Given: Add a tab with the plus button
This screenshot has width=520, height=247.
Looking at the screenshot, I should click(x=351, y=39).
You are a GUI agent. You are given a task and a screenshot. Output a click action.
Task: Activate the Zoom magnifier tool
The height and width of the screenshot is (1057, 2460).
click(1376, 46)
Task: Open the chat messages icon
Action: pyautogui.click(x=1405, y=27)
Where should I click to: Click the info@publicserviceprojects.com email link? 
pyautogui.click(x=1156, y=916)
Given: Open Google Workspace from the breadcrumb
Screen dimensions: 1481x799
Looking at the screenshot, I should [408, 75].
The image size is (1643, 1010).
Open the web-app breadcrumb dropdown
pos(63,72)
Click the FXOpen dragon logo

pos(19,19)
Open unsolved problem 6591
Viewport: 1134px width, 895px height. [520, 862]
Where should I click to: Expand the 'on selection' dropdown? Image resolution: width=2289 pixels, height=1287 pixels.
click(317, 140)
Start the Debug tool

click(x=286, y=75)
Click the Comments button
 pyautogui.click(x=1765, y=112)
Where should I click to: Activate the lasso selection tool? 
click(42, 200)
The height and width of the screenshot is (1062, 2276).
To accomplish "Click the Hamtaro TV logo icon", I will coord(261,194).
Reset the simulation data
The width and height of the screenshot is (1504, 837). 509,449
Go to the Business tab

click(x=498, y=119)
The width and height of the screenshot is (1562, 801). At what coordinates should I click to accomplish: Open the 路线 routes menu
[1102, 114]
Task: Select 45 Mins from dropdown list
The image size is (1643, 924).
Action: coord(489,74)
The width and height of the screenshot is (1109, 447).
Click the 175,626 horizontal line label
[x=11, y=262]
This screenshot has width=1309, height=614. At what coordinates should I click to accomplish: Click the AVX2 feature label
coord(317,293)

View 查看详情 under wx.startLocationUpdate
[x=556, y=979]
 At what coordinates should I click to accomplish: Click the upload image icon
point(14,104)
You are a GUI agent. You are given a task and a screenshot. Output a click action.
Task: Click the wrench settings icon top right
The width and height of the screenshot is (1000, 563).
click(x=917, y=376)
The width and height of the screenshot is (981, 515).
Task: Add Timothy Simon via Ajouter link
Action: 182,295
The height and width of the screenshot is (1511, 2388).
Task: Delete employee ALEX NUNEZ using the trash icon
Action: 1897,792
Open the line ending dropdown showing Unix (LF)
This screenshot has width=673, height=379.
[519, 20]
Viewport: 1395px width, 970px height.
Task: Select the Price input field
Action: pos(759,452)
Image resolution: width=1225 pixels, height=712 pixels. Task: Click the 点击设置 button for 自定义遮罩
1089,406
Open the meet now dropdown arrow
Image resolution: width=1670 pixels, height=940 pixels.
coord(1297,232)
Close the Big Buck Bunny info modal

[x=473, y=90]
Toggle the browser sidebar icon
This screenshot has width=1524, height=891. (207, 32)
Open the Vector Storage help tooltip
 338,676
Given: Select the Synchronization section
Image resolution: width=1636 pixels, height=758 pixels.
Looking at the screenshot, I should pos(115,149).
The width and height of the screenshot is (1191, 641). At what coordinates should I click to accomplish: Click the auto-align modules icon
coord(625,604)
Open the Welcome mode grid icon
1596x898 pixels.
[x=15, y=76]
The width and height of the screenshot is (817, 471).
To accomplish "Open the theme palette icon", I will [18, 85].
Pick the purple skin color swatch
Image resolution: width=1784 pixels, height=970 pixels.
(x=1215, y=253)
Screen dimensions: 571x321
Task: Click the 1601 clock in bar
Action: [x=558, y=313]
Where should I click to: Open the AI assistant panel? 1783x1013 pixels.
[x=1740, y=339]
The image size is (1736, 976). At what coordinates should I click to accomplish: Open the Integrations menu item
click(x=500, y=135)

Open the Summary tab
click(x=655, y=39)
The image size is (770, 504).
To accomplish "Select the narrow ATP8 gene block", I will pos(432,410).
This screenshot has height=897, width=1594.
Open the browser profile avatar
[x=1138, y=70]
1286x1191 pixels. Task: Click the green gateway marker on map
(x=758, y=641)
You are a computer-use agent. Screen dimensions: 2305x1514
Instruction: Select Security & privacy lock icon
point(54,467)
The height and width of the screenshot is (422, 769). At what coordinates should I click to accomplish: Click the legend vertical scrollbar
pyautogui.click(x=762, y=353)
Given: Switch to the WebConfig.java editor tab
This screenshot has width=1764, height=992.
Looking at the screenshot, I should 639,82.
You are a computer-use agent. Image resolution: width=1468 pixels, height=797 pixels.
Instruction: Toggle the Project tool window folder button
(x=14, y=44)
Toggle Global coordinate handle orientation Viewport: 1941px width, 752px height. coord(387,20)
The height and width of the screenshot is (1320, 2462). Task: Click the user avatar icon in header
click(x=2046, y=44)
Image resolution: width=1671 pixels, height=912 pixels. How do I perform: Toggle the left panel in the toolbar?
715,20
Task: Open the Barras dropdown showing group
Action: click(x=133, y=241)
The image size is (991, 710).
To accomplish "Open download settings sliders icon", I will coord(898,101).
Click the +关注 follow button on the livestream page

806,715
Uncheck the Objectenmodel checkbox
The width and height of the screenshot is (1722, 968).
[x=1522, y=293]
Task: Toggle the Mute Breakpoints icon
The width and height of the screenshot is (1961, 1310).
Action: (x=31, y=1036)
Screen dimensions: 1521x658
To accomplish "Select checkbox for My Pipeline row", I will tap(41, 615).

• • • • • • •

Quote the listing in full, please, keeping every line exact.

Given: Add a tab with the plus button
This screenshot has width=520, height=247.
Looking at the screenshot, I should click(x=351, y=39).
You are a GUI agent. You are given a task and a screenshot. Output a click action.
Task: Activate the Zoom magnifier tool
The height and width of the screenshot is (1057, 2460).
click(1376, 46)
Task: Open the chat messages icon
Action: pyautogui.click(x=1405, y=27)
Where should I click to: Click the info@publicserviceprojects.com email link? 
pyautogui.click(x=1156, y=916)
Given: Open Google Workspace from the breadcrumb
Screen dimensions: 1481x799
Looking at the screenshot, I should [408, 75].
The image size is (1643, 1010).
Open the web-app breadcrumb dropdown
pos(63,72)
Click the FXOpen dragon logo

pos(19,19)
Open unsolved problem 6591
Viewport: 1134px width, 895px height. [520, 862]
Where should I click to: Expand the 'on selection' dropdown? Image resolution: width=2289 pixels, height=1287 pixels.
click(317, 140)
Start the Debug tool

click(x=286, y=75)
Click the Comments button
 pyautogui.click(x=1765, y=112)
Where should I click to: Activate the lasso selection tool? 
click(42, 200)
The height and width of the screenshot is (1062, 2276).
To accomplish "Click the Hamtaro TV logo icon", I will coord(261,194).
Reset the simulation data
The width and height of the screenshot is (1504, 837). 509,449
Go to the Business tab

click(x=498, y=119)
The width and height of the screenshot is (1562, 801). At what coordinates should I click to accomplish: Open the 路线 routes menu
[1102, 114]
Task: Select 45 Mins from dropdown list
The image size is (1643, 924).
Action: coord(489,74)
The width and height of the screenshot is (1109, 447).
Click the 175,626 horizontal line label
[x=11, y=262]
This screenshot has width=1309, height=614. At what coordinates should I click to accomplish: Click the AVX2 feature label
coord(317,293)

View 查看详情 under wx.startLocationUpdate
[x=556, y=979]
 At what coordinates should I click to accomplish: Click the upload image icon
point(14,104)
You are a GUI agent. You are given a task and a screenshot. Output a click action.
Task: Click the wrench settings icon top right
The width and height of the screenshot is (1000, 563).
click(x=917, y=376)
The width and height of the screenshot is (981, 515).
Task: Add Timothy Simon via Ajouter link
Action: 182,295
The height and width of the screenshot is (1511, 2388).
Task: Delete employee ALEX NUNEZ using the trash icon
Action: 1897,792
Open the line ending dropdown showing Unix (LF)
This screenshot has width=673, height=379.
[519, 20]
Viewport: 1395px width, 970px height.
Task: Select the Price input field
Action: pos(759,452)
Image resolution: width=1225 pixels, height=712 pixels. Task: Click the 点击设置 button for 自定义遮罩
1089,406
Open the meet now dropdown arrow
Image resolution: width=1670 pixels, height=940 pixels.
coord(1297,232)
Close the Big Buck Bunny info modal

[x=473, y=90]
Toggle the browser sidebar icon
This screenshot has width=1524, height=891. (207, 32)
Open the Vector Storage help tooltip
 338,676
Given: Select the Synchronization section
Image resolution: width=1636 pixels, height=758 pixels.
Looking at the screenshot, I should pos(115,149).
The width and height of the screenshot is (1191, 641). At what coordinates should I click to accomplish: Click the auto-align modules icon
coord(625,604)
Open the Welcome mode grid icon
1596x898 pixels.
[x=15, y=76]
The width and height of the screenshot is (817, 471).
To accomplish "Open the theme palette icon", I will [18, 85].
Pick the purple skin color swatch
Image resolution: width=1784 pixels, height=970 pixels.
(x=1215, y=253)
Screen dimensions: 571x321
Task: Click the 1601 clock in bar
Action: [x=558, y=313]
Where should I click to: Open the AI assistant panel? 1783x1013 pixels.
[x=1740, y=339]
The image size is (1736, 976). At what coordinates should I click to accomplish: Open the Integrations menu item
click(x=500, y=135)

Open the Summary tab
click(x=655, y=39)
The image size is (770, 504).
To accomplish "Select the narrow ATP8 gene block", I will pos(432,410).
This screenshot has height=897, width=1594.
Open the browser profile avatar
[x=1138, y=70]
1286x1191 pixels. Task: Click the green gateway marker on map
(x=758, y=641)
You are a computer-use agent. Screen dimensions: 2305x1514
Instruction: Select Security & privacy lock icon
point(54,467)
The height and width of the screenshot is (422, 769). At what coordinates should I click to accomplish: Click the legend vertical scrollbar
pyautogui.click(x=762, y=353)
Given: Switch to the WebConfig.java editor tab
This screenshot has width=1764, height=992.
Looking at the screenshot, I should 639,82.
You are a computer-use agent. Image resolution: width=1468 pixels, height=797 pixels.
Instruction: Toggle the Project tool window folder button
(x=14, y=44)
Toggle Global coordinate handle orientation Viewport: 1941px width, 752px height. coord(387,20)
The height and width of the screenshot is (1320, 2462). Task: Click the user avatar icon in header
click(x=2046, y=44)
Image resolution: width=1671 pixels, height=912 pixels. How do I perform: Toggle the left panel in the toolbar?
715,20
Task: Open the Barras dropdown showing group
Action: click(x=133, y=241)
The image size is (991, 710).
To accomplish "Open download settings sliders icon", I will coord(898,101).
Click the +关注 follow button on the livestream page

806,715
Uncheck the Objectenmodel checkbox
The width and height of the screenshot is (1722, 968).
[x=1522, y=293]
Task: Toggle the Mute Breakpoints icon
The width and height of the screenshot is (1961, 1310).
Action: (x=31, y=1036)
Screen dimensions: 1521x658
To accomplish "Select checkbox for My Pipeline row", I will tap(41, 615).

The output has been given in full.